#### [TASK INSTRUCTIONS]
Repeat each entry exactly and drop the pictures.

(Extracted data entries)

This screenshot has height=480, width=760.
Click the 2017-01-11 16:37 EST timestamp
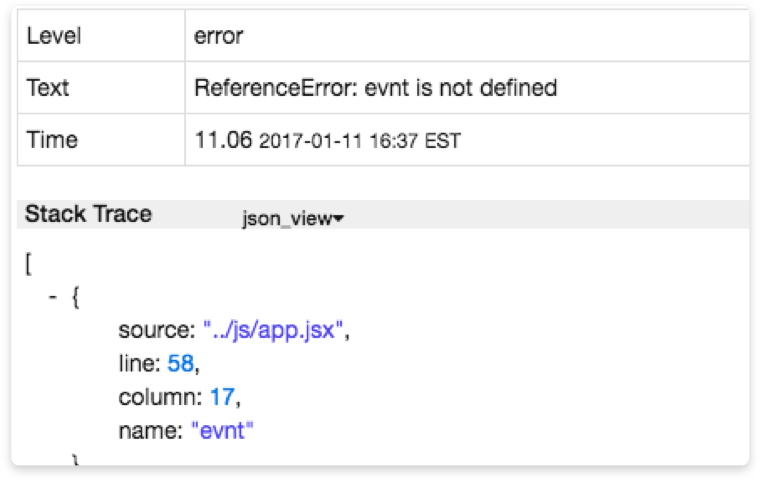pyautogui.click(x=360, y=141)
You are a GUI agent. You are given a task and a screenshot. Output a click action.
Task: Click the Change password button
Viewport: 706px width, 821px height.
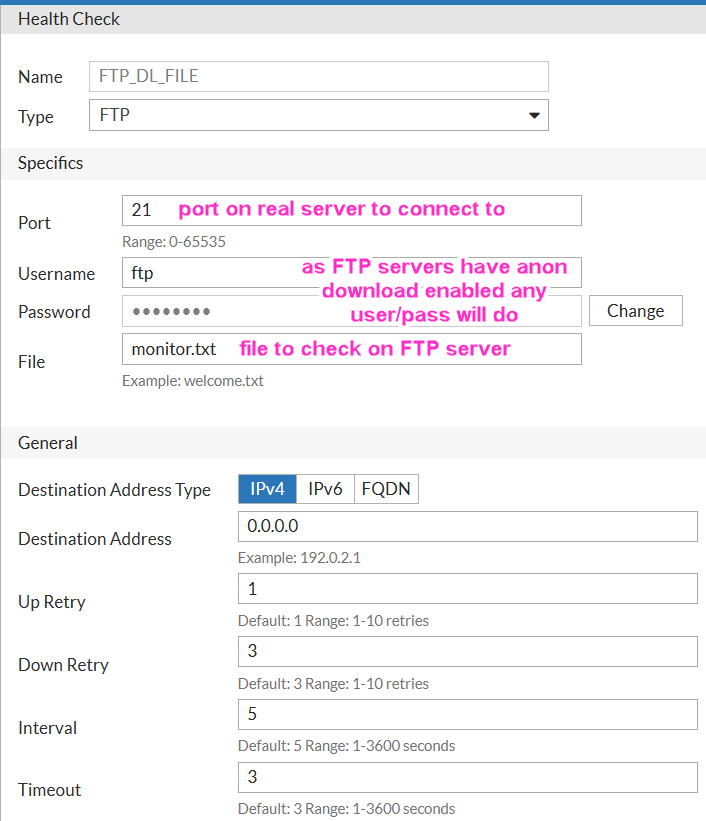(635, 310)
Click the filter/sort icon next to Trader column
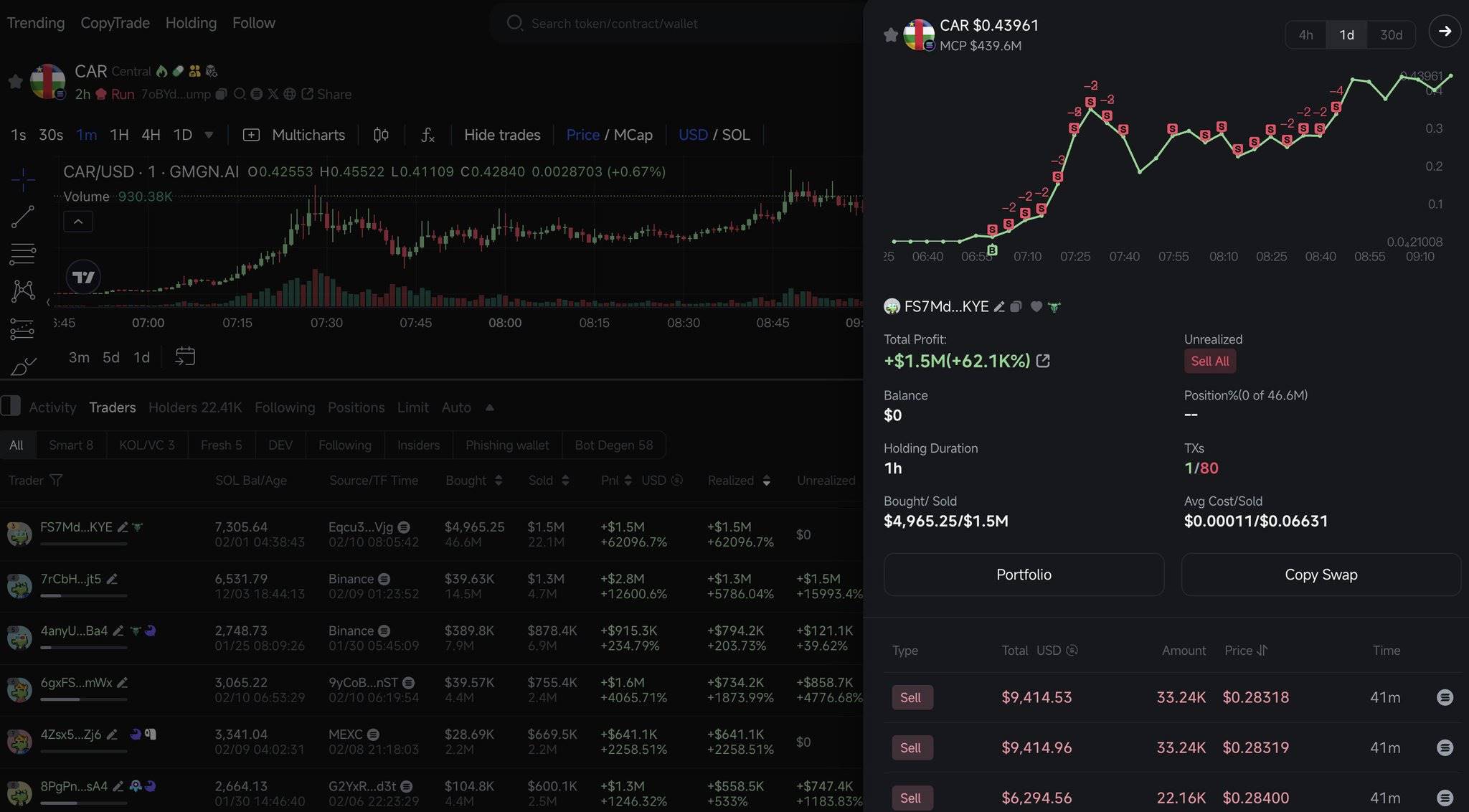The height and width of the screenshot is (812, 1469). pos(56,480)
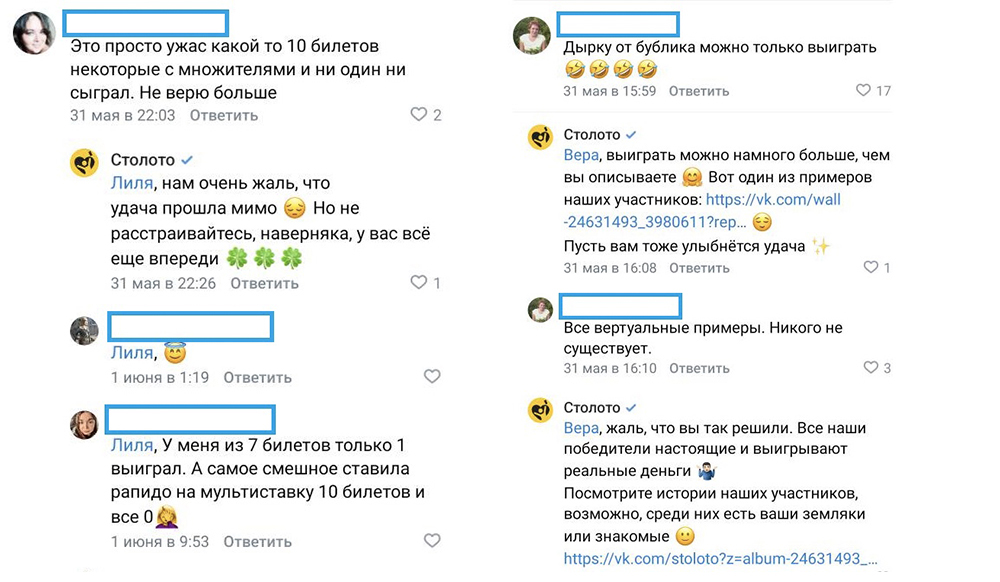This screenshot has width=1000, height=582.
Task: Click 'Ответить' under the 22:03 comment
Action: (225, 115)
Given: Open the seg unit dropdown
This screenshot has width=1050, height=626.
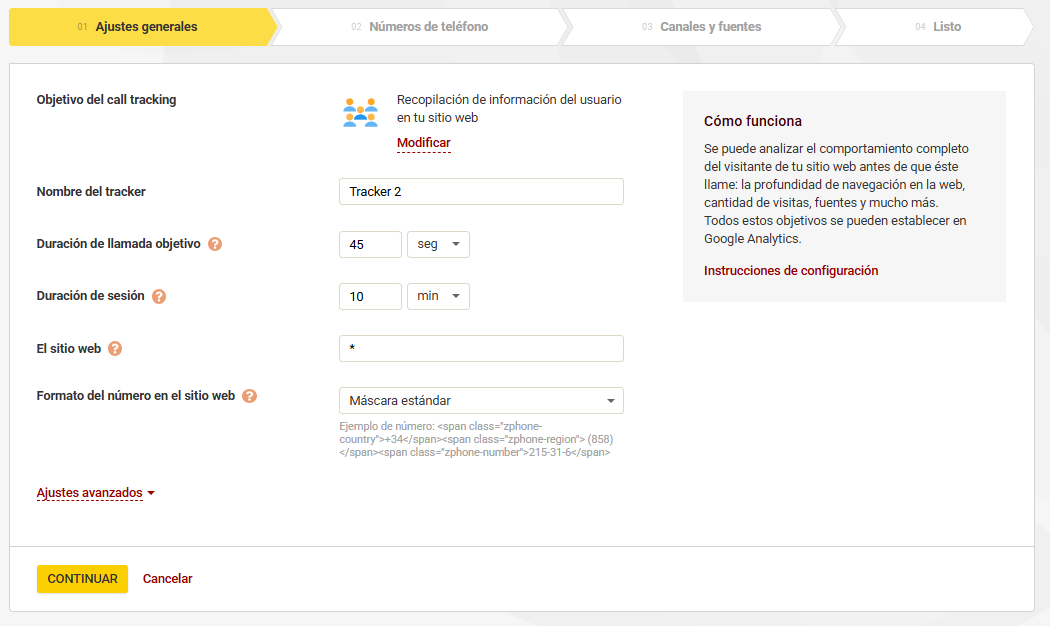Looking at the screenshot, I should point(438,244).
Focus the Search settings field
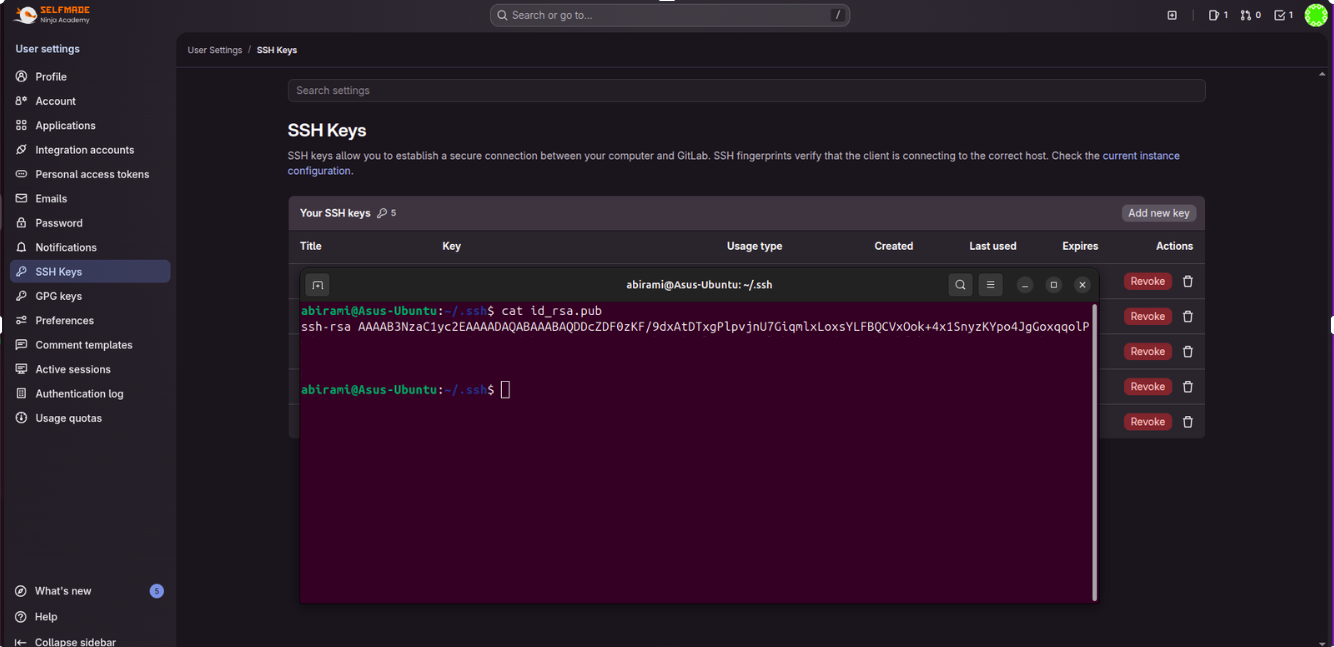 click(746, 91)
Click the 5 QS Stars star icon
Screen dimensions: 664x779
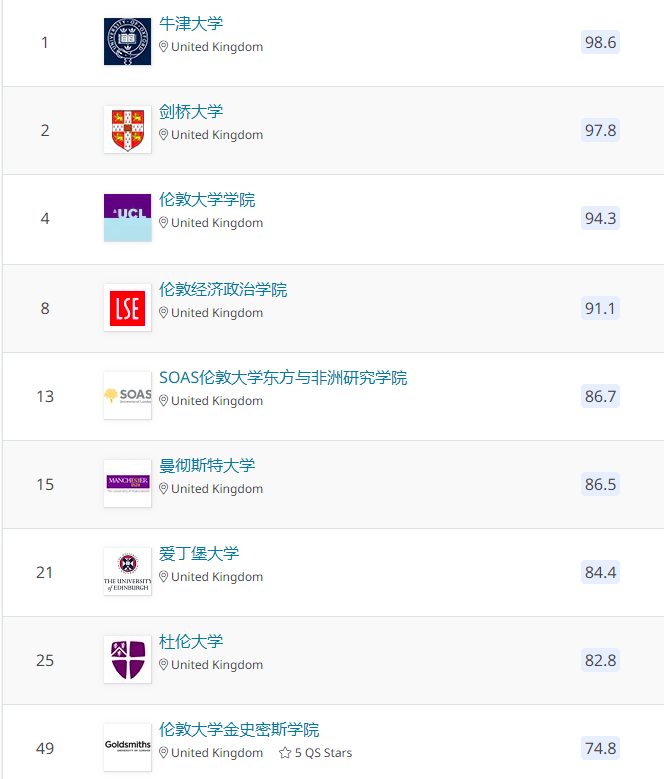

#### [RESPONSE TO THE TASK]
This screenshot has height=480, width=760.
Click the 2017-01-11 16:37 EST timestamp
pyautogui.click(x=360, y=141)
You are a GUI agent. You are given a task and a screenshot. Output a click action.
Task: Click the Change password button
Viewport: 706px width, 821px height.
(635, 310)
Click the filter/sort icon next to Trader column
The height and width of the screenshot is (812, 1469). pos(56,480)
This screenshot has width=1000, height=582.
Task: Click 'Ответить' under the 22:03 comment
Action: (225, 115)
Given: Open the seg unit dropdown
This screenshot has width=1050, height=626.
Looking at the screenshot, I should point(438,244).
Focus the Search settings field
 click(746, 91)
Click the 5 QS Stars star icon
Screen dimensions: 664x779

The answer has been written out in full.